___ GIVEN ENTRIES
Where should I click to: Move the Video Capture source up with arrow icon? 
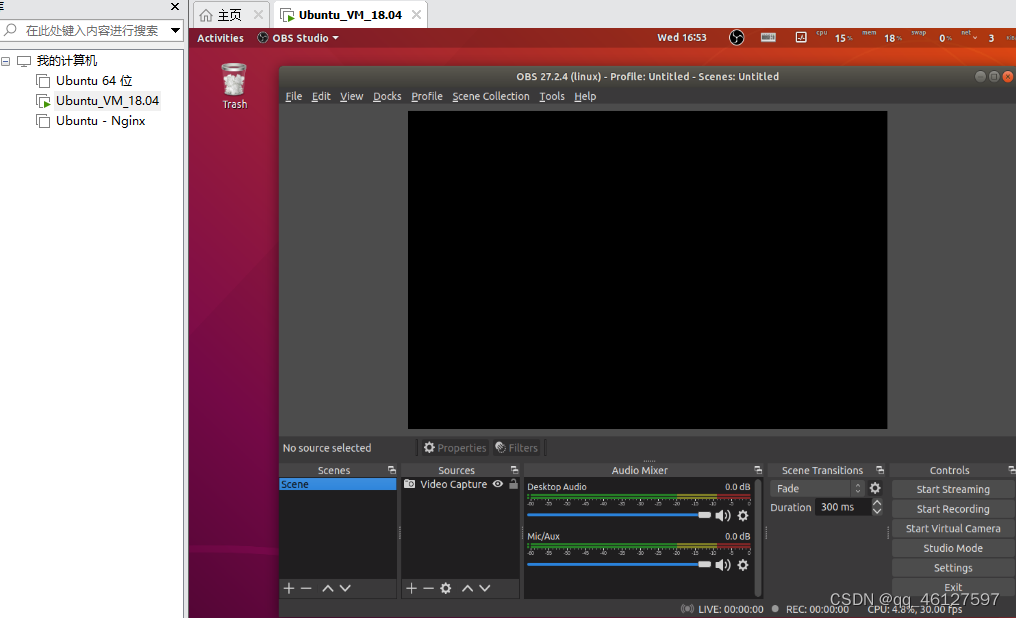(467, 588)
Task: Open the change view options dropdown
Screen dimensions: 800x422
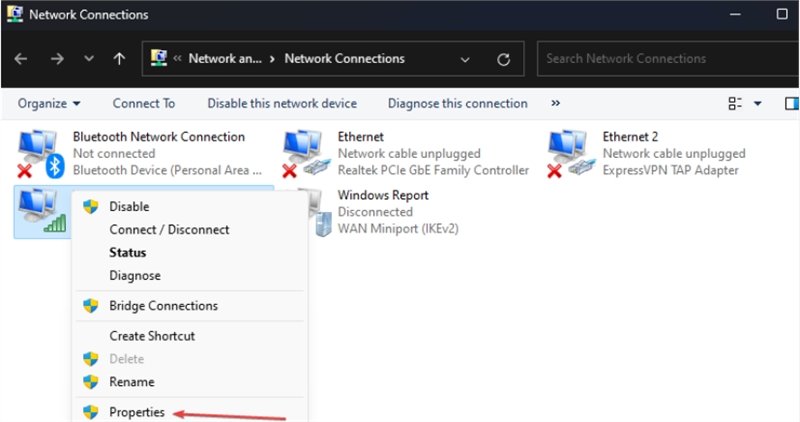Action: pyautogui.click(x=757, y=103)
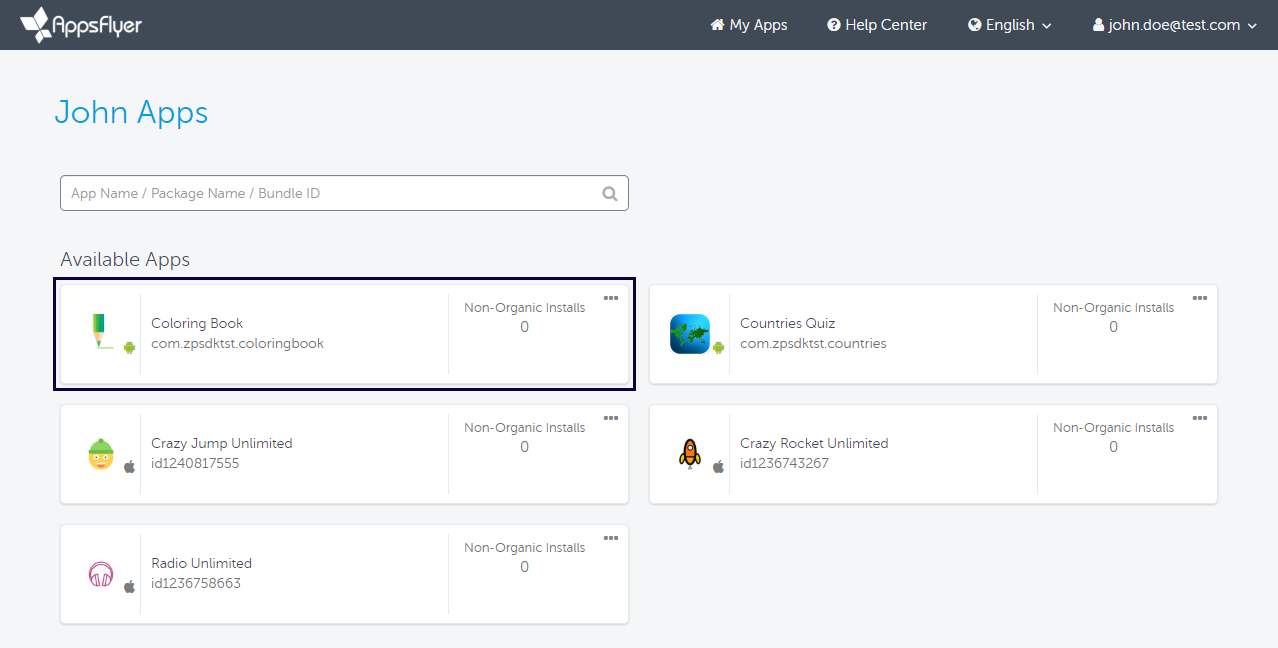Click the search magnifier icon
Image resolution: width=1278 pixels, height=648 pixels.
tap(609, 194)
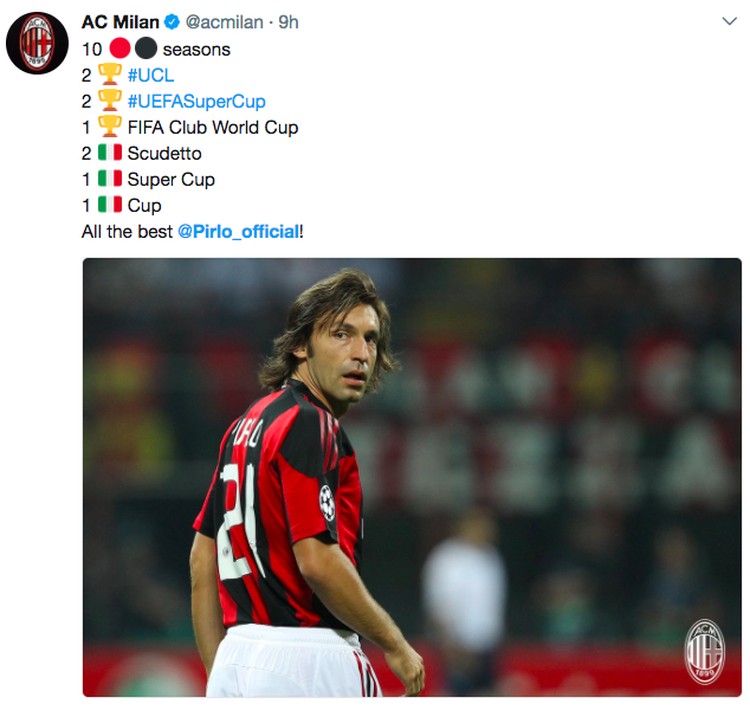Click the trophy emoji beside #UEFASuperCup
The width and height of the screenshot is (750, 710).
coord(110,100)
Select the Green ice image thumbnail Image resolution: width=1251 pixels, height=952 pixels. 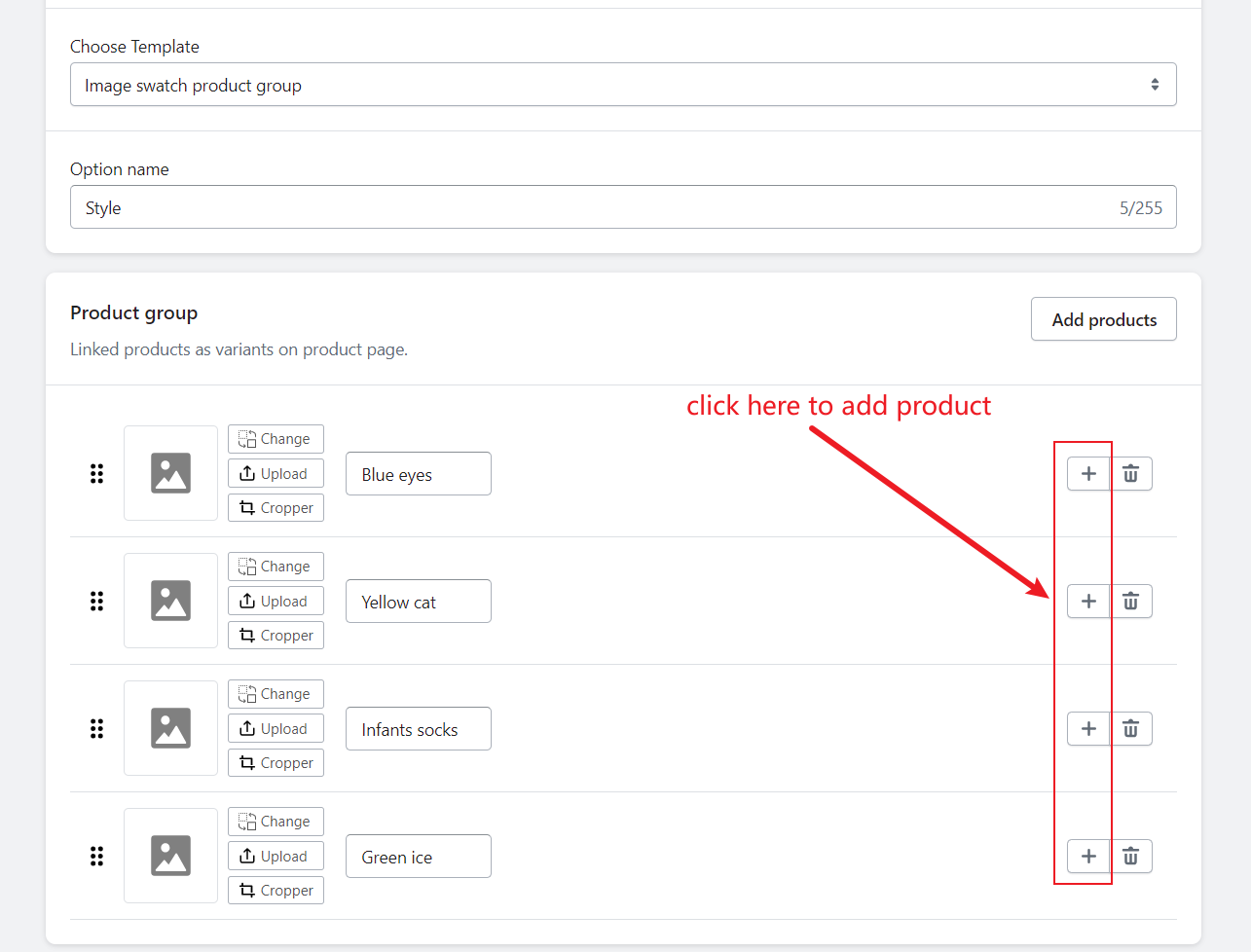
______
• WHAT TO DO
Beginning with the line holding "Screen dimensions: 800x422", copy each line exactly through the end of the records above, and leave every picture out.

• TASK SOLUTION
Screen dimensions: 800x422
Action: pyautogui.click(x=757, y=103)
Click the search magnifier icon
Image resolution: width=1278 pixels, height=648 pixels.
tap(609, 194)
Click the trophy emoji beside #UEFASuperCup
The width and height of the screenshot is (750, 710).
coord(110,100)
Select the Green ice image thumbnail Image resolution: width=1251 pixels, height=952 pixels. 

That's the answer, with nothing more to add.